By Daniel “Ruger” Mires

    I was a lucky man, there was no doubt about that.

    I peered into the darkness, just before daylight, and felt the early morning fog wrap me in cool hug. That and the day’s anticipation produced chill bumps as a I waited, listening for that splash or just the subtle sight of ripples as a big brown rises to take a midge or some other critter off the surface.

    I also looked around for my fishing partner, hidden likewise in the fog. It seemed the river was just mine for miles. It was just me, the fog and the silence.

    Well the trout were there too… boy were they there! It was phenomenal fishing.

    This was in the late in the summer of 2017, and if you ask anyone that has fished Middle Tennessee’s Caney Fork, “those were the days.”

    At that time, many claimed the fishing to be better than it had been in 10-15 years. Either way, there’s no doubt the bar was raised on success.

    I’m certain a lot of ingredients went into the recipe for a peak in fishing that year: agencies and people all took part and should get credit for the heyday it was.

    Then came the rains. Seven years from the flood of 2010, the U.S. Army Corps of Engineers, which has a major mission of flood control, was still well reminded of the dunking Nashville and surrounding areas once took.

    All that came in the way of 14 inches of rain from January to May in 2010. Then one weekend during the spring turkey season there was a 15- to 18-inch rain event. By the way, a rain event is a fancy word for, “consider building an ark.”

    With nowhere to go, the flood and results were and still are easy to remember. Heck, it was hard to decipher the aquariums from the tackle aisles in the Nashville Bass Pro Shops, and that’s no fish tale.

    Flashforward to 2018, just after the peak of fishing (2017) and the rains came again to Middle Tennessee and the Caney Fork.

    Coinciding with these rains was also a change in personnel at the Corps of Engineers. There were a few long-time members that had an intimate knowledge of the Caney and how generation and flow impacted the fishery. They had retired. And while their replacements were more than adequate at their jobs, and did a great job, there seemed to be a bit of “tribal knowledge” and possibly, experience lost that could have possibly lessened the negative impact of repeated flooding on the fishery.

    But again, one must remember the main purpose of the Corps—flood control. Recreation, fishing etc. is a bit lower on the list of importance to them, and rightfully so.

    Flashforward some more, and by the end of February 2019 the region around the Caney had received 20 inches of rain. That was 6 inches above where the same region was back in 2010, prior that flood. One big rain would have repeated 2010 all over again.

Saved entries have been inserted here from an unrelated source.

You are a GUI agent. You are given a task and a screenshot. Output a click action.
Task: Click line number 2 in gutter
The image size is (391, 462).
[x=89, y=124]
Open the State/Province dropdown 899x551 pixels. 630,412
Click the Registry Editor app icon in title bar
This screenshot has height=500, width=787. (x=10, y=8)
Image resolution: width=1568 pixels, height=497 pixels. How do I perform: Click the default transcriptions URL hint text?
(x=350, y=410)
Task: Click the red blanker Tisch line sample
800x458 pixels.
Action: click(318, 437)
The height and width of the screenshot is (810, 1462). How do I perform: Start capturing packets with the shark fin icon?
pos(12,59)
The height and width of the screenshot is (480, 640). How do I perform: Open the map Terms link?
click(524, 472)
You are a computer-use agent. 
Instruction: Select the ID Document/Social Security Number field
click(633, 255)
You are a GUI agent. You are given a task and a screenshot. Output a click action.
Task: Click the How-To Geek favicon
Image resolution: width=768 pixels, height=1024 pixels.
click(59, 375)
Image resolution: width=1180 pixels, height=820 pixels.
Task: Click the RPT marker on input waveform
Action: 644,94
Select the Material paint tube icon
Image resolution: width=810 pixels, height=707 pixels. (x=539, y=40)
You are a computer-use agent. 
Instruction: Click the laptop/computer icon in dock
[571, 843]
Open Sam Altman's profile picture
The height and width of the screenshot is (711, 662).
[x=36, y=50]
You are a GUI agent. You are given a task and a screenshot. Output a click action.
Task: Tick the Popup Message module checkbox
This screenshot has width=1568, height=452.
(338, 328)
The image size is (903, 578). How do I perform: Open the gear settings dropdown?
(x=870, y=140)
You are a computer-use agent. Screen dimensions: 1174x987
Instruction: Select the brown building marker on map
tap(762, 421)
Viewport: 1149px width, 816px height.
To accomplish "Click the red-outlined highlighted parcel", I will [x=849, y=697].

    The Corps wasted no time dodging a potentially lethal bullet. To combat flooding problems, the Corps was discharging/generating A LOT of water. Normal flow on the Caney would be between 5,500 and 10,000 CFS, at varied times day or night. Instead, they were running 25,000 around the clock, 24/7 for weeks and even months on end.

    Flood control is their business, so one can’t blame them. They had no choice but to let that water go, and they did.

    If you’ve guessed all this had to affect the trout fishing in the Caney Fork, you’re spot on.

    When the Corps creates power using a dam, they pull all that water from the very deepest parts of the reservoir and that water is cold. These temps are normally in the low 40s. This is also what creates that enveloping fog I mentioned earlier.

    Well, when they must generate and discharge 25,000 CFS for months at a time, eventually you are going to run out of that cold water. The surface temperature could be at 85 degrees or even higher and then below the thermocline is where the cold water resides.

    The more you discharge, the more cold water you use and the lower that thermocline gets. That is what happened to the Caney, and the water temperature began to rise below the dam.

    As most trout anglers will confirm, trout need cold water. Pretty much anything above 70 degrees is detrimental.

    However, the nail in the famed coffin for the Caney Fork’s trout boom came after flood control efforts, when nearby Center Hill Lake was brought up to summer pool. This is a normal, annual procedure at many impoundments.

    But when the discharge to achieve summer pool stopped, and the Caney was de-watered to very low levels, the exposed rocks and gravel bars heated up in the 100-degree sun. Then when the water, that was already warmer than normal, hit those super-heated rocks it didn’t take long for the entire tailwater to heat up to dangerous, and in many cases deadly, temperatures for the trout living there.

    In a matter of two years the Caney went from the “best of days” to the “worst fishing in 20 years.” All this due to a perfect storm of events.

    In hindsight (which everyone claims is 20/20), it seems each domino was set perfectly in place, to tumble the other. But, despite such a fishing fall apart, fish and game are cyclic. Nature does rebound.

    I, along with the agencies involved and other anglers that frequent the Caney Fork believe that while it will take some time, the Caney will bounce back and return to the glory days of old.

    At least we hope so and that hope is what keeps us going back. Well that and the memory of big brown rising for that midge in the fog.